A perfect tree $P$ is a rational perfect tree iff $\mathbb Q\cap [p]$ is dense in $[p]$.
$\mathbb M$ is the set of all perfect rational trees ordered by inclusion $p\leq q \leftrightarrow p\subset q$
If $p$ is a perfect tree, we define $\operatorname{Br}(p)=\{s \in p: s^\frown (0), s^\frown (1) \in p\}$ (the set of the branching points of $p$) and $\operatorname{Br}_n(p)=\{s \in \operatorname{Br}(p): |\{t \in \operatorname{Br}(t): t\subset s\}|=n\}$ (the set of the $n$-ths branching points of $p$. There are $2^{n-1}$ of these points).

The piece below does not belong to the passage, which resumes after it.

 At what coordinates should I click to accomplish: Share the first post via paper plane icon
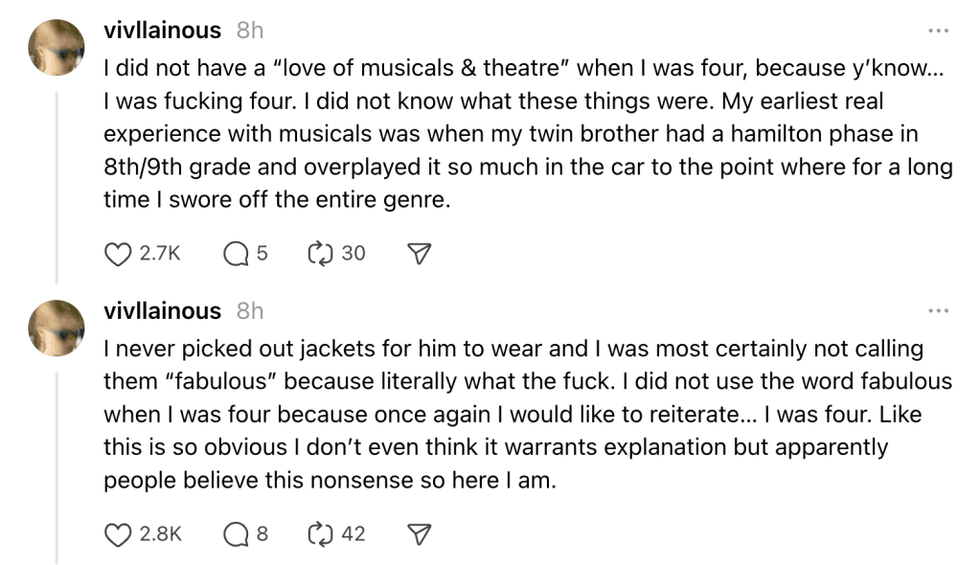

We define for $p, q \in \mathbb M$, $p\leq_n q$ iff $p\leq q$ and $\operatorname{Br}_n(p)=\operatorname{Br}_n(q)$.
A fusion sequence is a sequence of elements of $\mathbb M$, $(p_n)_{n \in \omega}$ such that for every $n$, $p_{n+1}\leq_{n+1}p_n.$
Let $(p_n)_{n \in \omega}$ be a fusion sequence. It's easy to show that $p=\bigcap_{n \in \omega}p_n$ is a perfect tree. Is it true that $p$ is also a rational perfect tree? i.e., is is true that $[p]\cap \mathbb Q$ is dense in $[p]$?